This is the solution I came up with, which is completely dynamic so df_criterias can have as many condition columns as it wants
df_criterias = spark.createDataFrame(
[
("IN ('ABC')", "IN ('XYZ')", "<2021", "", "Top"),
("IN ('ABC')", "NOT IN ('JKL','MNO')", "IN ('2021')", "", "Bottom"),
],
["CriteriaA", "CriteriaB", "CriteriaC", "CriteriaD", "Result"]
)
dict = {
"CriteriaA" : "ColumnA",
"CriteriaB" : "ColumnB",
"CriteriaC" : "ColumnC",
"CriteriaD" : "ColumnD"
}
# Rename rule columns and retrieve only columns defined in dictionary above
df_criterias_renamed = df_criterias.select([col(x).alias(dict.get(x, x)) for x in dict.keys()])

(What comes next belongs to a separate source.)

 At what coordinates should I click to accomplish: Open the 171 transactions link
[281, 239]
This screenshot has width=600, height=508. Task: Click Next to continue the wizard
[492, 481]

# Set up all combinations of rules
rows_criterias = df_criterias_renamed.distinct().collect()
# Cycle through rules
for row in rows_criterias:
filters = row.asDict()
# Ignore if filter is blank
where_clause_list = [f"{k} {v}" for k,v in filters.items() if v != "" and k!= "Result"]
# Combine all clauses together
where_clause = " AND ".join(where_clause_list)
print(where_clause)